John Richard Reilly (June 4, 1928 – October 12, 2008) was an adviser to a number of Democratic Party presidents and presidential candidates.

Reilly was born in Dubuque, Iowa, on June 4, 1928, as the only child of William and Stella Reilly. He received an undergraduate degree from the University of Iowa in 1952 and was granted a law degree in 1955. After his graduation from law school, Reilly was hired as an attorney working in the antitrust division of the United States Department of Justice. He joined John F. Kennedy's 1960 presidential campaign and was hired as an aide by Attorney General of the United States Robert F. Kennedy.

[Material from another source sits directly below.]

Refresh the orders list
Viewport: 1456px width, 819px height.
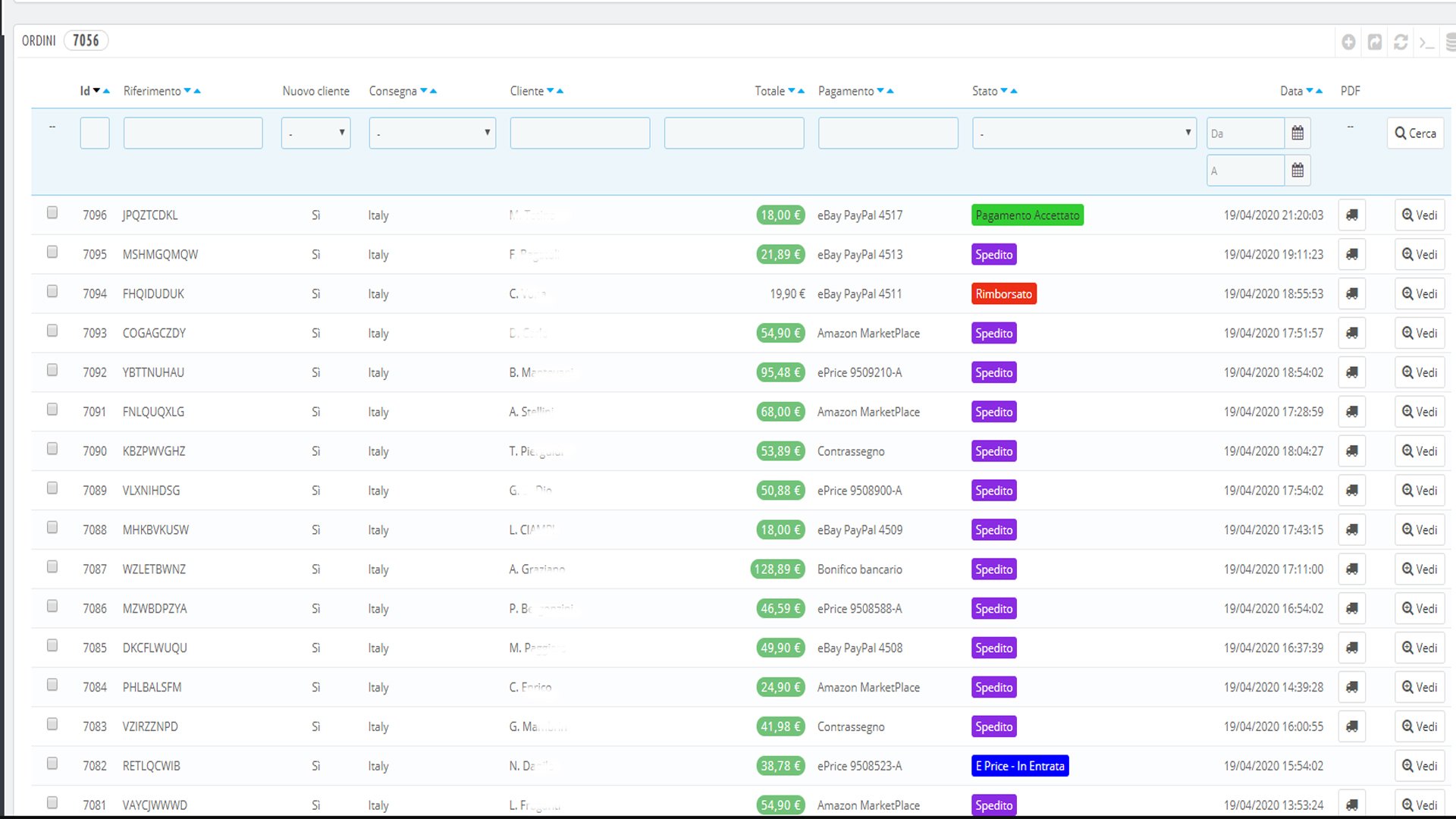coord(1401,42)
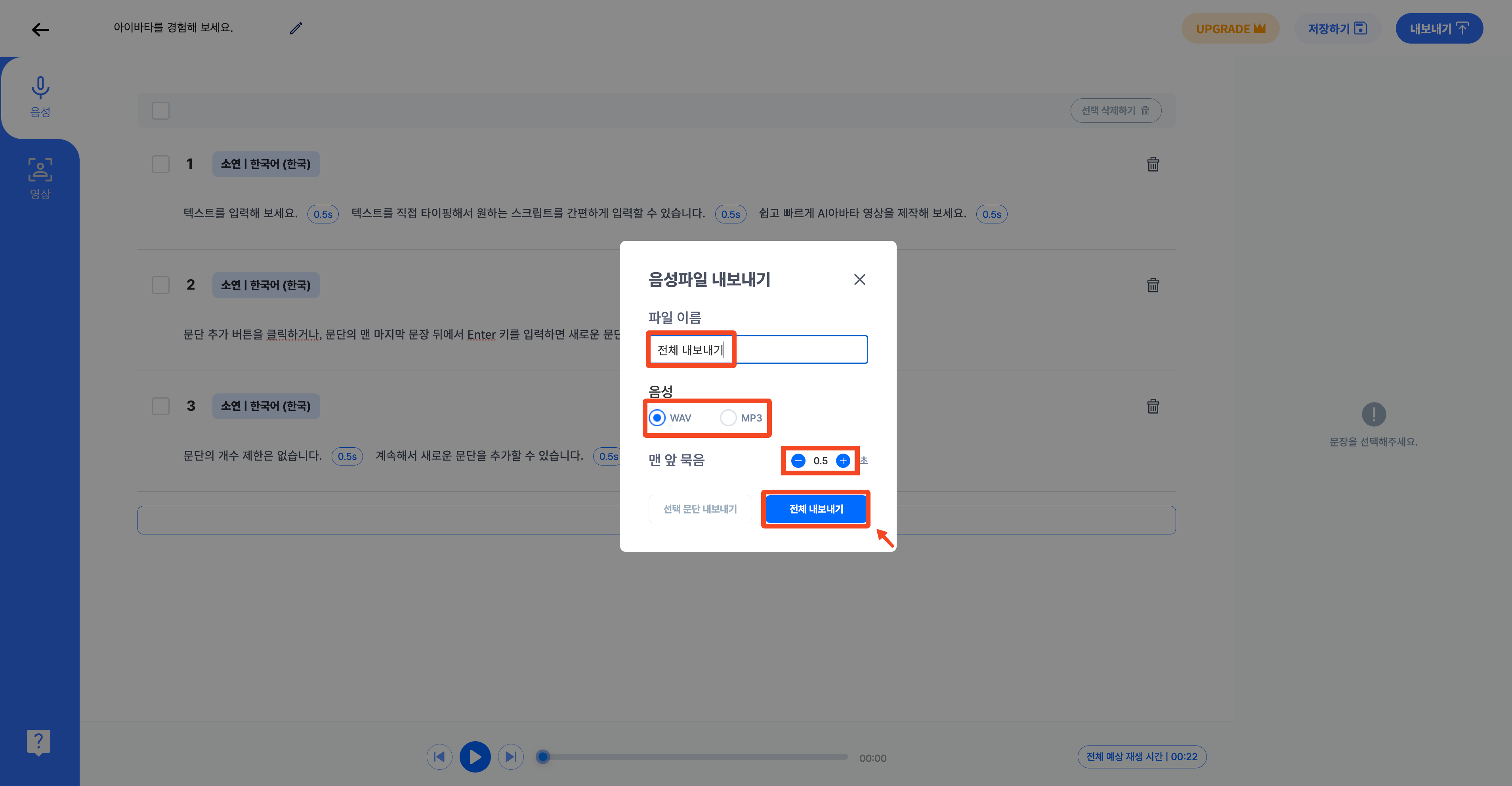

Reilly was given the assignment by the Kennedy administration to attend the speech delivered by Martin Luther King Jr. on August 28, 1963, on the steps of the Lincoln Memorial as part of the March on Washington for Jobs and Freedom. Roger Mudd reported that Reilly told him that he was positioned on the steps of the Lincoln Memorial with a switch that would be used to cut off Dr. King's I Have a Dream speech "if the rhetoric got too inflammatory". A turntable with a 78-rpm recording of Mahalia Jackson's He's Got the Whole World in His Hands was on standby, having been selected in advance by Reilly.

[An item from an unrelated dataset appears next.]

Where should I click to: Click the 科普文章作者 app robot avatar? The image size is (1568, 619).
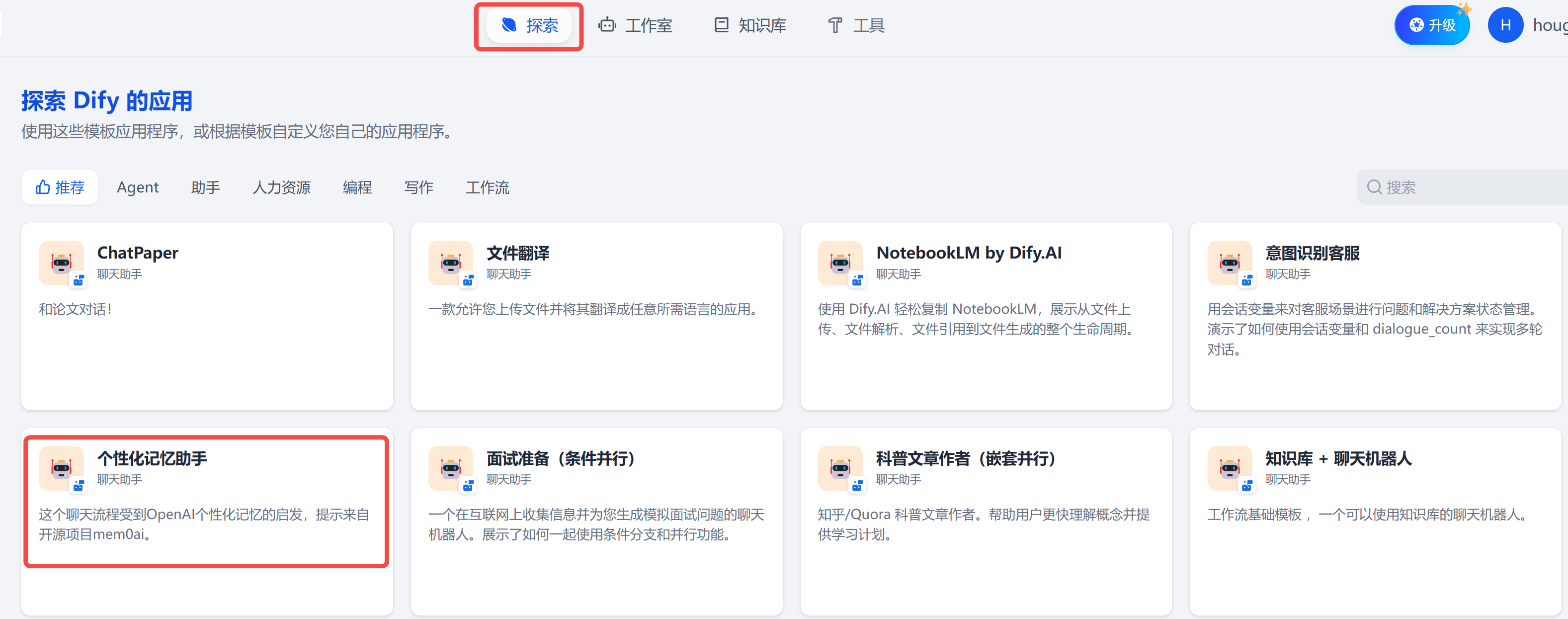[x=841, y=468]
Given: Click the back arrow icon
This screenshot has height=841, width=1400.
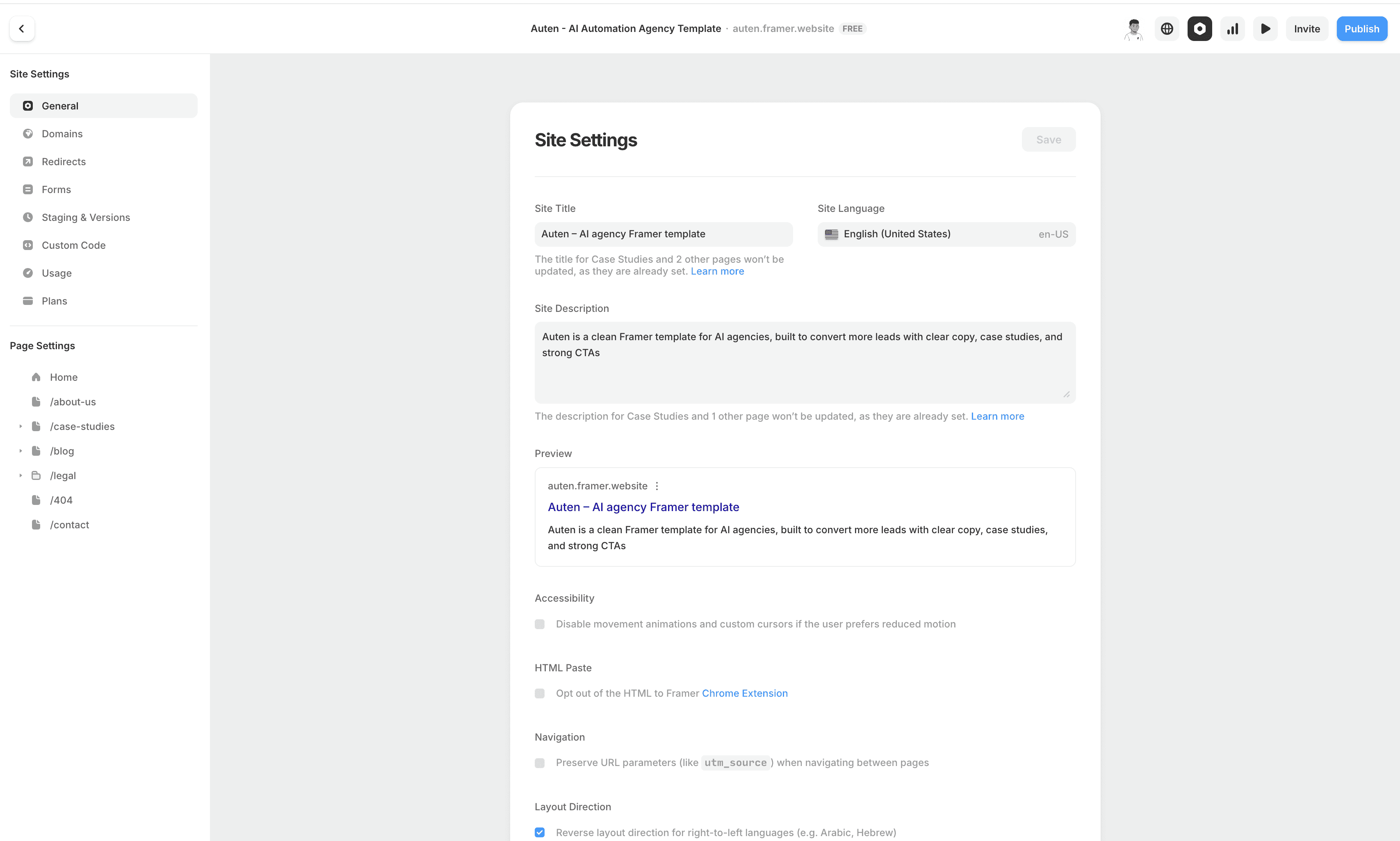Looking at the screenshot, I should pos(22,28).
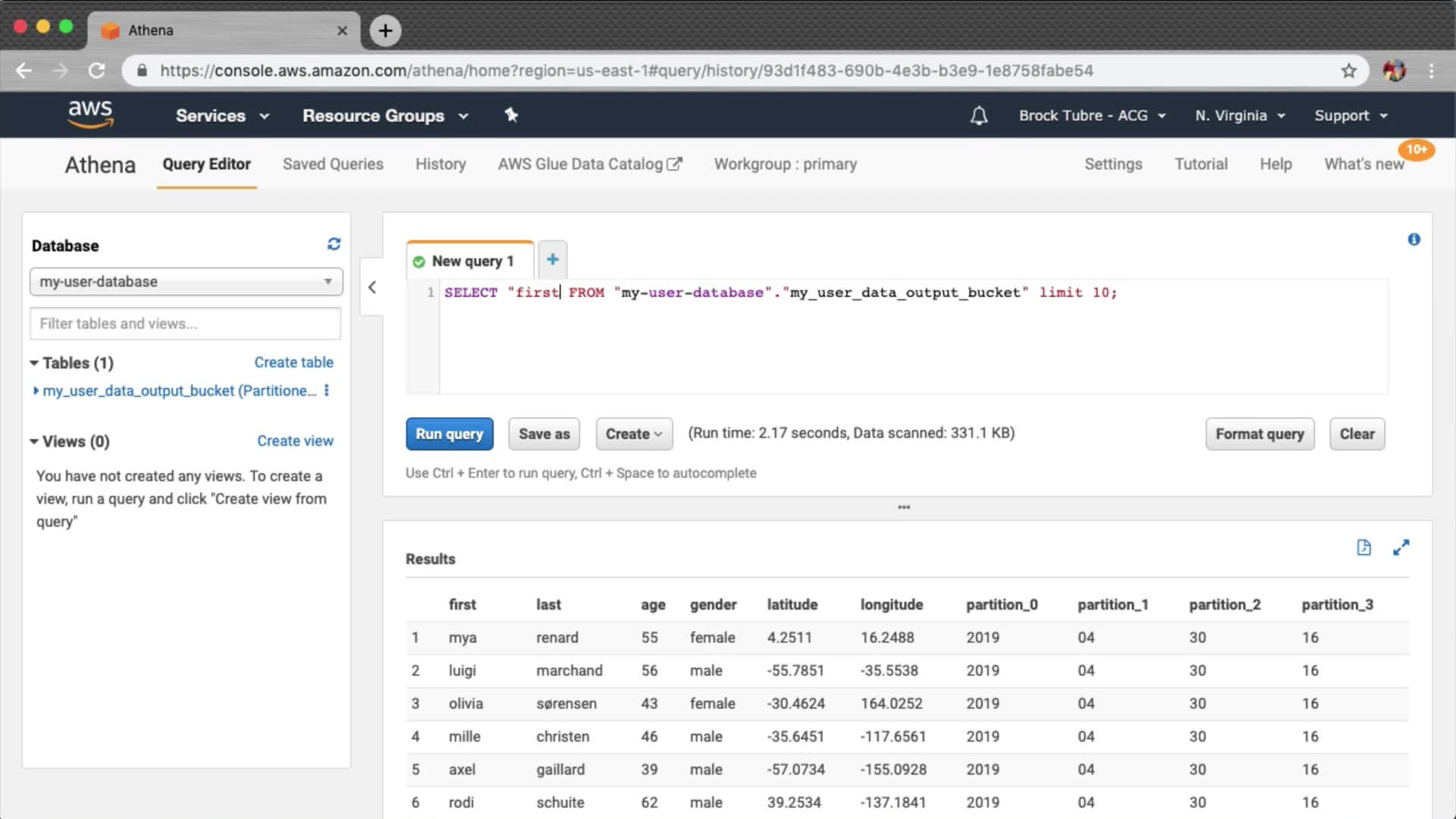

As a member of the Federal Trade Commission in June 1964, Reilly was one of three commissioners who voted in the majority to require that cigarette manufacturers "clearly and prominently" place a warning on packages of cigarettes effective January 1, 1965, stating that smoking is dangerous to health, in line with the warning issued by a special committee formed by the Surgeon General of the United States Luther Leonidas Terry. The same warning would be required in all cigarette advertising effective July 1, 1965.

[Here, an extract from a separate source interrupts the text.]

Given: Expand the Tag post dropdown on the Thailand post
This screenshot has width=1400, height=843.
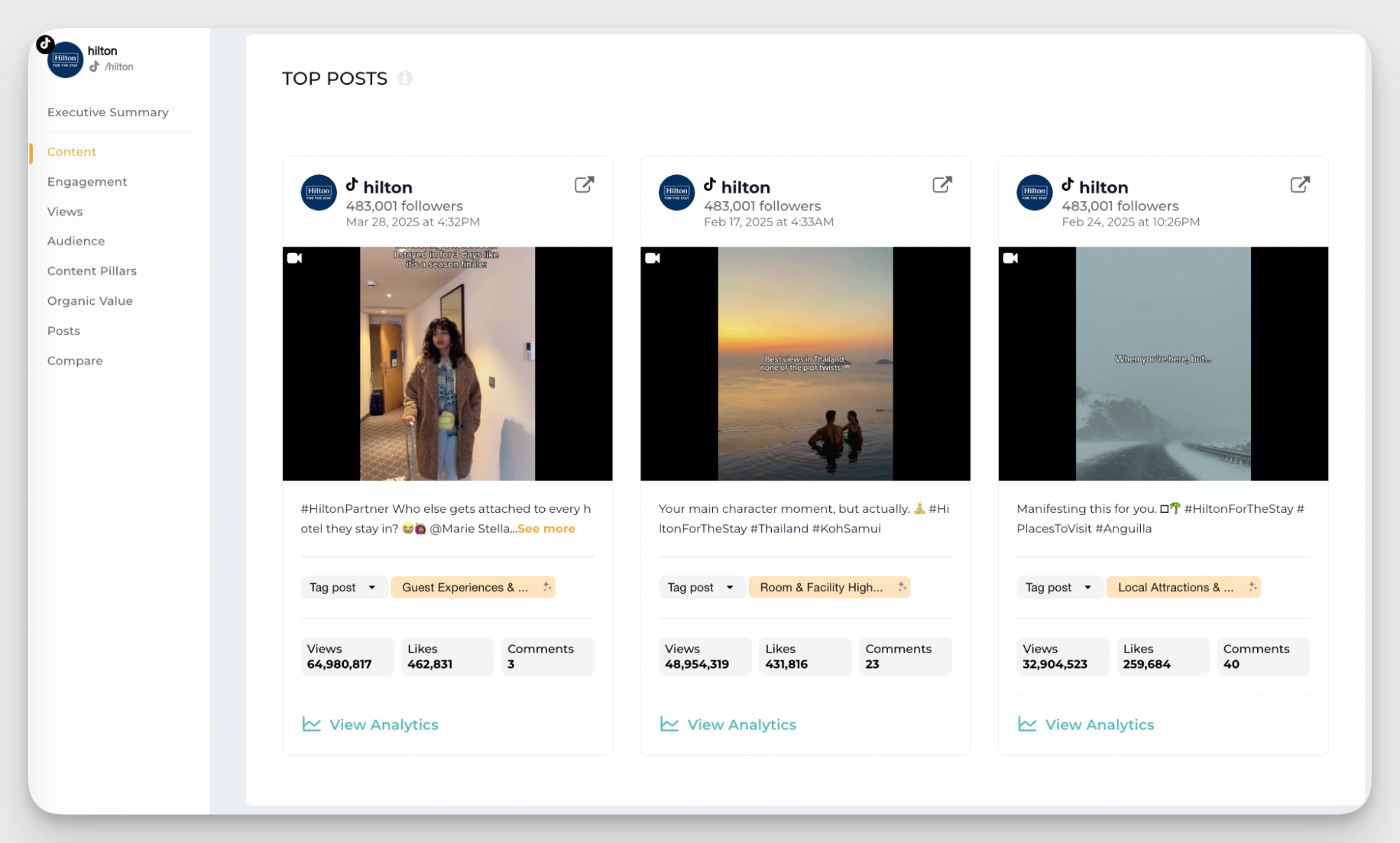Looking at the screenshot, I should click(x=701, y=587).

After leaving the FTC in 1967, Reilly became a partner with the Washington, D.C., law firm of Pierson, Ball & Dowd, and was founding partner in 1972 of the Washington, D.C. office of Winston & Strawn LLP, a firm based in Chicago.

Reilly served as a campaign aide to the presidential campaigns of all three of the Kennedys; for John in 1960, Robert in 1968 and Edward in 1980. He was also a campaign aide to Edmund S. Muskie in 1972, Walter Mondale in 1984 and Joseph Biden in 1988.

Reilly was in charge of the vice presidential search process on behalf of Walter Mondale in the 1984 Presidential election that led to the selection of Geraldine Ferraro as Mondale's running mate.

His wife was Margaret Warner, a senior correspondent for The PBS NewsHour. The two were married in 1986 at a ceremony held in Ogunquit, Maine.

He died of abdominal cancer on October 12, 2008, in Washington, at the age of 80.